Mary Ann McFarlane had taught me Latin as well as basketball; she’d retooled herself to teach geometry when the school stopped offering all languages except Spanish and English.  Through all the changes she’d kept coaching basketball.  I hadn’t realized any of that until the afternoon she called.

“It’s only two hours, two afternoons a week,” she added.

“Plus up to an hour’s commute each way,” I said.  “I can’t take this on: I have an active detective agency, I’m working without an assistant, I’m taking care of my lover who got shot to bits in Afghanistan.  And I still have to look after my own place and my two dogs.”

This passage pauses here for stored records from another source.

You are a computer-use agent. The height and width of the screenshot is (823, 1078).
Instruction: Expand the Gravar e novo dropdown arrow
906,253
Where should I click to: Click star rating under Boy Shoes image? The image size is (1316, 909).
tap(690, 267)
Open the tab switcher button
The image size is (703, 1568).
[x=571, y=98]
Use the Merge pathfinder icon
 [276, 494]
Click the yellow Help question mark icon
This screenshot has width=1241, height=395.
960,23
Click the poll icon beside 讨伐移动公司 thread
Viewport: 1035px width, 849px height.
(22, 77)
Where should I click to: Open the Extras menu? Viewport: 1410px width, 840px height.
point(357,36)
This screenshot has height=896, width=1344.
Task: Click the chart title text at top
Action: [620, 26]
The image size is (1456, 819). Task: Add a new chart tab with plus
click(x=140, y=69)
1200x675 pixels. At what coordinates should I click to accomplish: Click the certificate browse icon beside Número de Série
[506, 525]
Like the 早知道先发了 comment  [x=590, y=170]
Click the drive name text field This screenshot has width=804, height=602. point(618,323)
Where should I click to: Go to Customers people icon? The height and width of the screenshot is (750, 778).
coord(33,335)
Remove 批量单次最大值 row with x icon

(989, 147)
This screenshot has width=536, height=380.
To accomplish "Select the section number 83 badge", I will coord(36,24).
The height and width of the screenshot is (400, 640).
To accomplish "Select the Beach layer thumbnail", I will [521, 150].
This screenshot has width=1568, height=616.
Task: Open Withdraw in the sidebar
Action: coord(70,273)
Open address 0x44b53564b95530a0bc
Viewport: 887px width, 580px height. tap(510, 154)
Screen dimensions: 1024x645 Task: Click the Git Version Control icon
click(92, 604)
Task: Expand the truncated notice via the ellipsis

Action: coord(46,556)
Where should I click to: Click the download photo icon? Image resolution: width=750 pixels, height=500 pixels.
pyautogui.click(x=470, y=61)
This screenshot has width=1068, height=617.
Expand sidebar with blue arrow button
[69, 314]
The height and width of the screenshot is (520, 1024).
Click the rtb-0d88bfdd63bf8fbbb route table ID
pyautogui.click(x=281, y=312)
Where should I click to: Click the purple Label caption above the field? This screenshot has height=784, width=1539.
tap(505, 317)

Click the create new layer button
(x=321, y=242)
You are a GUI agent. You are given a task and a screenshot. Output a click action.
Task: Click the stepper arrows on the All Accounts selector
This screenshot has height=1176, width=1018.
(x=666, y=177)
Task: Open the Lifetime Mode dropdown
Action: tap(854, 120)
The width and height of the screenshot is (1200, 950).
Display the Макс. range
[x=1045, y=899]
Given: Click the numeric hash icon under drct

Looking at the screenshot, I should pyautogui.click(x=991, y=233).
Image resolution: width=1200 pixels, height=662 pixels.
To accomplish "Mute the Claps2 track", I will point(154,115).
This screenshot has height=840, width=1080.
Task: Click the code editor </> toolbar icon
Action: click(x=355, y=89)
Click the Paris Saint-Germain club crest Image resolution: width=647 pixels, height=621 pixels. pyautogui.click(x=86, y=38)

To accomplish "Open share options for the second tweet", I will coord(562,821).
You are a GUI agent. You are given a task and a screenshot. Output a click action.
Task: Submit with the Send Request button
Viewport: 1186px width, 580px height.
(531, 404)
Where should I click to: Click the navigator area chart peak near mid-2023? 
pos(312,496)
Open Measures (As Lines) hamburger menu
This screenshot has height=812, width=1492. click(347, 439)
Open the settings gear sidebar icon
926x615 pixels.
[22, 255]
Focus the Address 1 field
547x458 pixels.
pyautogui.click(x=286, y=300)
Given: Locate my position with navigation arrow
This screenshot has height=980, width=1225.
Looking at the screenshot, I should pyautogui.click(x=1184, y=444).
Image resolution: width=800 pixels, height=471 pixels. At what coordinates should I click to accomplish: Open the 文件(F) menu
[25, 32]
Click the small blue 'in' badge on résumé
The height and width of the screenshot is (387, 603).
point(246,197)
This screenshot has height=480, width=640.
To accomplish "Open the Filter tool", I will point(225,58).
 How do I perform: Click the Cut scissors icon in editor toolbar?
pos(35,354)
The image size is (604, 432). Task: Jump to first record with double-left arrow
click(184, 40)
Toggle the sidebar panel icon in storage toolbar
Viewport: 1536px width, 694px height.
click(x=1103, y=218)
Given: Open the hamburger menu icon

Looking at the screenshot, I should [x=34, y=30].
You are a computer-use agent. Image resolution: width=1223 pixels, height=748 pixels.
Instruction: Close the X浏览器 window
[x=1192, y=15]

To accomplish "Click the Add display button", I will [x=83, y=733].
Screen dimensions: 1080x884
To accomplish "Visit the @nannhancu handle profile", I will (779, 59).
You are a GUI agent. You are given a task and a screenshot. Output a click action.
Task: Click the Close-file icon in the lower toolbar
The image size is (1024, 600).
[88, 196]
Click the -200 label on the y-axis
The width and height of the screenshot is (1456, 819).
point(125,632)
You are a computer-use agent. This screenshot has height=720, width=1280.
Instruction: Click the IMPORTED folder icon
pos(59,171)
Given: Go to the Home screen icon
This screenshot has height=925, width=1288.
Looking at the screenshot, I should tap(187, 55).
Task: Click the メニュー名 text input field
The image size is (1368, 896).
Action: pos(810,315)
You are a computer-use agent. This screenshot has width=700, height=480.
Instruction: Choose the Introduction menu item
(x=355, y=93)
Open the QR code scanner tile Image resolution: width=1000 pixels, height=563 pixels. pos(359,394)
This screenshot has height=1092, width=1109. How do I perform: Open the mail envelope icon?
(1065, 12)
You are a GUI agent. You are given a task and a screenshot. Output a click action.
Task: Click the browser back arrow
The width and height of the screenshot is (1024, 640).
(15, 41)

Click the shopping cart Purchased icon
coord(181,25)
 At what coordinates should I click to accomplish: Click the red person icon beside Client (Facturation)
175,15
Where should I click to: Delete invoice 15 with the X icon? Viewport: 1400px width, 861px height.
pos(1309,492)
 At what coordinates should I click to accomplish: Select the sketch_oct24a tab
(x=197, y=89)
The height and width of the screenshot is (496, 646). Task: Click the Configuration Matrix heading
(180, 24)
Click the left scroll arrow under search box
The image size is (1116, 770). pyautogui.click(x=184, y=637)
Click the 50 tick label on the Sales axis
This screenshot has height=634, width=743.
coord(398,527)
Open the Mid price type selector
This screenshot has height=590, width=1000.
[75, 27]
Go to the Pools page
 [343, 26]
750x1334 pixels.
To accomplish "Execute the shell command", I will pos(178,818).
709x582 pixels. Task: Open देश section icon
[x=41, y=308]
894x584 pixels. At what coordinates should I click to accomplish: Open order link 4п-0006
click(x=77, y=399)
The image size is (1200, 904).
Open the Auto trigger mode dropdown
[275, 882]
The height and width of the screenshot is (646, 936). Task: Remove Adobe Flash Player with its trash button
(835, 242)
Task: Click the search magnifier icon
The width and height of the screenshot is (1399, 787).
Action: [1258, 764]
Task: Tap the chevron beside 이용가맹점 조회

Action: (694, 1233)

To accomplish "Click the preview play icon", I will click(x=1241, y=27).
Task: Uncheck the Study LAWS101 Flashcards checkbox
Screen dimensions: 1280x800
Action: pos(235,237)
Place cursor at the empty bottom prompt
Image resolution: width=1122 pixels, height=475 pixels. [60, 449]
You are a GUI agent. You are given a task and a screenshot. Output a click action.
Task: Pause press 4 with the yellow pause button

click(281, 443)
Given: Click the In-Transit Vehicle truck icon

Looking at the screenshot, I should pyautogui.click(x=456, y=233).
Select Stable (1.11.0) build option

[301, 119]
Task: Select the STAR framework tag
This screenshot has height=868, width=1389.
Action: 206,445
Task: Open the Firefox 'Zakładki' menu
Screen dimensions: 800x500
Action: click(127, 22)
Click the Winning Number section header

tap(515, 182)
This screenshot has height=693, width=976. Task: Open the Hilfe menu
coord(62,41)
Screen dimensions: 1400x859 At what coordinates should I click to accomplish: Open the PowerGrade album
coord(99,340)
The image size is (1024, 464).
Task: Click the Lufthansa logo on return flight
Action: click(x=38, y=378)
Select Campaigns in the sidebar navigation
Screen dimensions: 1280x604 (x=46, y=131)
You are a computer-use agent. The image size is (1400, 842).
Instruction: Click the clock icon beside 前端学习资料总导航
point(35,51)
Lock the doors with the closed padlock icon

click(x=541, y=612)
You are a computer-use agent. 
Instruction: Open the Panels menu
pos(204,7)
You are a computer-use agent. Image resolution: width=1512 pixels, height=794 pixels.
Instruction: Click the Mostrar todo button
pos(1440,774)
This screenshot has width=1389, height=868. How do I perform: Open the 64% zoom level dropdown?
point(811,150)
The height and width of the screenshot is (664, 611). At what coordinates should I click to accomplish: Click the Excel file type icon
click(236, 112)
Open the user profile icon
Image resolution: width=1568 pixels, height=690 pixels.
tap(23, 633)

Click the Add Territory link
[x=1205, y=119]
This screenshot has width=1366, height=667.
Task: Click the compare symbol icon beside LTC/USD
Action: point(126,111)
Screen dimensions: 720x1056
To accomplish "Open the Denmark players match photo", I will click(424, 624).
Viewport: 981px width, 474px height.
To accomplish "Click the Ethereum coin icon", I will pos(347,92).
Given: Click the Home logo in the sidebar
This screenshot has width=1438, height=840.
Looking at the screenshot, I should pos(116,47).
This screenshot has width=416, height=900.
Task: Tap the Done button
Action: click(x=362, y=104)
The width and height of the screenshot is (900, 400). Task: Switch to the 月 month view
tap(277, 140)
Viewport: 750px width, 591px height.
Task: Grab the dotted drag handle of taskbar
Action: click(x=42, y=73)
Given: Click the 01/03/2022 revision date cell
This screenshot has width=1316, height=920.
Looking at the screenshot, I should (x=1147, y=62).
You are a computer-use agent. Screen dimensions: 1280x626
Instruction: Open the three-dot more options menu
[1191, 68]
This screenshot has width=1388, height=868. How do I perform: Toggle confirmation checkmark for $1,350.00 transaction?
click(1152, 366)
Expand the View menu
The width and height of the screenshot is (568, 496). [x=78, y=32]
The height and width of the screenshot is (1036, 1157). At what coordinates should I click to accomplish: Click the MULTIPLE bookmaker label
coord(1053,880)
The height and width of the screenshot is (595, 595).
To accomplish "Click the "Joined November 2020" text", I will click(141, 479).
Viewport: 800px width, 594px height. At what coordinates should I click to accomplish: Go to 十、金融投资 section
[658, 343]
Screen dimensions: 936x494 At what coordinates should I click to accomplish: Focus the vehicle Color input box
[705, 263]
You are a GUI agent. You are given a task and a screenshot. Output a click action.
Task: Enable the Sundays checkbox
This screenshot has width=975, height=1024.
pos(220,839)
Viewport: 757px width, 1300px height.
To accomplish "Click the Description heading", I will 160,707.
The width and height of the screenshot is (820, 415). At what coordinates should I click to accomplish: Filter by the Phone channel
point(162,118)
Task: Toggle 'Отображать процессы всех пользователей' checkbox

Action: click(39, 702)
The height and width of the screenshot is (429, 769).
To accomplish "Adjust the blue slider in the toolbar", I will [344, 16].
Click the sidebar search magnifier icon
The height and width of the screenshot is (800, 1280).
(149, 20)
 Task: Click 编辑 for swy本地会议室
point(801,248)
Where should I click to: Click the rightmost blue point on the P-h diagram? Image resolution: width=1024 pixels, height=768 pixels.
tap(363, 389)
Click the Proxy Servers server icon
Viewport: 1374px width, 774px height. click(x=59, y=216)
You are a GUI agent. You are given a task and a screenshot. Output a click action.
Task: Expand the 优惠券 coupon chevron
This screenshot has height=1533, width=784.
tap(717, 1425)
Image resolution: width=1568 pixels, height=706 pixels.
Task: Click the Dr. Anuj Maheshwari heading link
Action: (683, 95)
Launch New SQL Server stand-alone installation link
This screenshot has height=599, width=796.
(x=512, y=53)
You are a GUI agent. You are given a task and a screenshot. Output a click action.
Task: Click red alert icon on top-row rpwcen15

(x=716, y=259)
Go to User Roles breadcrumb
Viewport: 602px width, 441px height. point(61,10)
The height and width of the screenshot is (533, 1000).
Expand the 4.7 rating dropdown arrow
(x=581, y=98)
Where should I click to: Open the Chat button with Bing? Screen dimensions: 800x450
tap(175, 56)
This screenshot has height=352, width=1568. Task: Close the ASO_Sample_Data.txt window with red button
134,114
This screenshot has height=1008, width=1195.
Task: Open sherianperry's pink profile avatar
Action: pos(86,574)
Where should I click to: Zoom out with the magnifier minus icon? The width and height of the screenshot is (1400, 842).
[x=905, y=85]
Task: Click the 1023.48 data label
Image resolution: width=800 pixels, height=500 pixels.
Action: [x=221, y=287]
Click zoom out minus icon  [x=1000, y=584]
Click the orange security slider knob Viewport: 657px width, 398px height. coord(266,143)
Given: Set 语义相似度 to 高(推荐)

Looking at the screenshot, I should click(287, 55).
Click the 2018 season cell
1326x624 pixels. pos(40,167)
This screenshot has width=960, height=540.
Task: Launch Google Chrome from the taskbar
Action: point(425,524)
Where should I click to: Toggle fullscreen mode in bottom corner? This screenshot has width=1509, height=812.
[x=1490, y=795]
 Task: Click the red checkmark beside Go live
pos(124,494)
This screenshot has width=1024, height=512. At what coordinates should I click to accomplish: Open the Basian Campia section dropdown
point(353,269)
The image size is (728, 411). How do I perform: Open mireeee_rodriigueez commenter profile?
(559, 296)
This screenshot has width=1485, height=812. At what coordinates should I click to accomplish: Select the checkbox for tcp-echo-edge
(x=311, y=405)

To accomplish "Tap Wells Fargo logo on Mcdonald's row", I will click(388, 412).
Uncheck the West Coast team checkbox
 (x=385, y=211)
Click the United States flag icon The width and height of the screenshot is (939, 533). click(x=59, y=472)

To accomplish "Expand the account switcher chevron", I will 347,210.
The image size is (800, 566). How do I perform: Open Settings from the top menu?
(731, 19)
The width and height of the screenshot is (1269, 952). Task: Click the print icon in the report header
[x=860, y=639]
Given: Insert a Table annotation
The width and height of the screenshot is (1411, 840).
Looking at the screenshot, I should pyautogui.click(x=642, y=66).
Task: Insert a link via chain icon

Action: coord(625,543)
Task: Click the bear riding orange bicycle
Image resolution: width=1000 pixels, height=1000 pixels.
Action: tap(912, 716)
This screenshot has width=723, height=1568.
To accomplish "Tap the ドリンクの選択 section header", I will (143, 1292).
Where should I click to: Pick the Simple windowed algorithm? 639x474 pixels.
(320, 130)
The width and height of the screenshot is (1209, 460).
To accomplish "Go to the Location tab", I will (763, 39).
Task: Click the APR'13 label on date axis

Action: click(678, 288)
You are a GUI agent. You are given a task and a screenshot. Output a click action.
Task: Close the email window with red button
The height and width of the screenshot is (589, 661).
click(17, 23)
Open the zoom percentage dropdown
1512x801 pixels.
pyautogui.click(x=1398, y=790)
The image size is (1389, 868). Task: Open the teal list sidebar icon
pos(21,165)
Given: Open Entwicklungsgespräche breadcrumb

Coach McFarlane wasn’t impressed – all this was just so much excuse making.  “Quotidie damnatur qui semper timet,” she said sharply.

I had to recite the words several times before I could translate them: the person who is always afraid is condemned every day.  “Yeah, maybe, but I haven’t played competitive basketball for two decades.  The younger women who join our pick-up games at the Y on Saturdays play a faster, meaner game than I ever did.  Maybe one of those twenty-somethings has two afternoons a week to give you – I’ll talk to them this week-end.”

“There’s nothing to make one of those young gals come down to 90th and Houston,” she snapped.  “This is your neighborhood, these are your neighbors, not that tony Lakeview where you think you’re hiding out.”

That annoyed me enough that I was ready to end the conversation, until she added, “Just until the school finds someone else, Victoria.  Or maybe a miracle will happen and I’ll get back there.”

That’s how I knew she was dying.  That’s how I knew I was going to have to return once more to South Chicago, to make another journey into pain.